**TEXT SEGMENT**

§

VI DTS Production Analysis: Complex Hydraulic Fractures with Natural Fracture Network

A simulation study was conducted with embodiments of this disclosure. A multi-phase DTS production analysis with a complex fracture network was conducted. In a first case, both hydraulic and natural fractures with a complex fracture geometry were modeled. Similarly, embodiments of the disclosed comprehensive forward modeling techniques were employed to understand the temperature behavior along the wellbore during the production stage.

FIG. 3 shows the fracture geometry, the location of the horizontal well, and the reservoir domain. There are eight hydraulic fractures (darkened) and two hundred natural fractures (lighter shade). From right to left, the hydraulic fractures are indexed from one to eight. For each hydraulic fracture, the fracture geometry and property are different. Two sets of natural fractures are generated based on Gaussian distribution. The detailed hydraulic and natural fracture geometry and properties are shown in Tables 1 and 2. Table 1 represents the hydraulic fracture height and conductivity for the complex fracture case. Table 2 represents the natural fracture geometry and property for the complex fracture case.

§

Interface element records

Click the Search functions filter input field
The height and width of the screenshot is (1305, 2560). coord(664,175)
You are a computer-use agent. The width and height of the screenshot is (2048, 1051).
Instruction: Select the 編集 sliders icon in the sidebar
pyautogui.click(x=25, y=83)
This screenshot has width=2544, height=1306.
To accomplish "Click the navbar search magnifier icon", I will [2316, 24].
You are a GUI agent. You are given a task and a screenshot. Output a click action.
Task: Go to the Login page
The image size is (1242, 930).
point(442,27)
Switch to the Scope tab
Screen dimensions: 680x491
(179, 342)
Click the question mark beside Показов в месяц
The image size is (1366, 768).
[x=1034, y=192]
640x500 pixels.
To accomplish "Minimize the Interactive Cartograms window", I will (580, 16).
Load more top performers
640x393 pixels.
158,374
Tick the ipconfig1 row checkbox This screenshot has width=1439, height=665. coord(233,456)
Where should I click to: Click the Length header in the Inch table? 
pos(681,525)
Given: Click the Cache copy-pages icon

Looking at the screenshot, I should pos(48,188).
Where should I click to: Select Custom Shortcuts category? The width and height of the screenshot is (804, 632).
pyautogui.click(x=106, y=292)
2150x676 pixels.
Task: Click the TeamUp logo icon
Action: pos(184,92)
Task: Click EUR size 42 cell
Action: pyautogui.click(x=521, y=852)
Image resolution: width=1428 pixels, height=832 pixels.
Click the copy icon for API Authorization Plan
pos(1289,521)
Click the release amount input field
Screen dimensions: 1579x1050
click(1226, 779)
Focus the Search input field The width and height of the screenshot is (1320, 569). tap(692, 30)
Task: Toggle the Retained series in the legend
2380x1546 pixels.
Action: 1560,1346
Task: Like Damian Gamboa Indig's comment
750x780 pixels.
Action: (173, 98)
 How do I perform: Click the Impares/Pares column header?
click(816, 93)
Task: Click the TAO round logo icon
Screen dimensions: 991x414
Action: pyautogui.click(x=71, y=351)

§

**WORK INSTRUCTIONS**
a. From the DTS production analysis text, return the passage starting at "VI DTS Production" and ending at "the production stage.".
b. According to the DTS production analysis text, what does FIG. 3 show? List every item.

**ANSWERS FOR THE TASKS**
a.
VI DTS Production Analysis: Complex Hydraulic Fractures with Natural Fracture Network

A simulation study was conducted with embodiments of this disclosure. A multi-phase DTS production analysis with a complex fracture network was conducted. In a first case, both hydraulic and natural fractures with a complex fracture geometry were modeled. Similarly, embodiments of the disclosed comprehensive forward modeling techniques were employed to understand the temperature behavior along the wellbore during the production stage.

b.
- The fracture geometry
- The location of the horizontal well
- The reservoir domain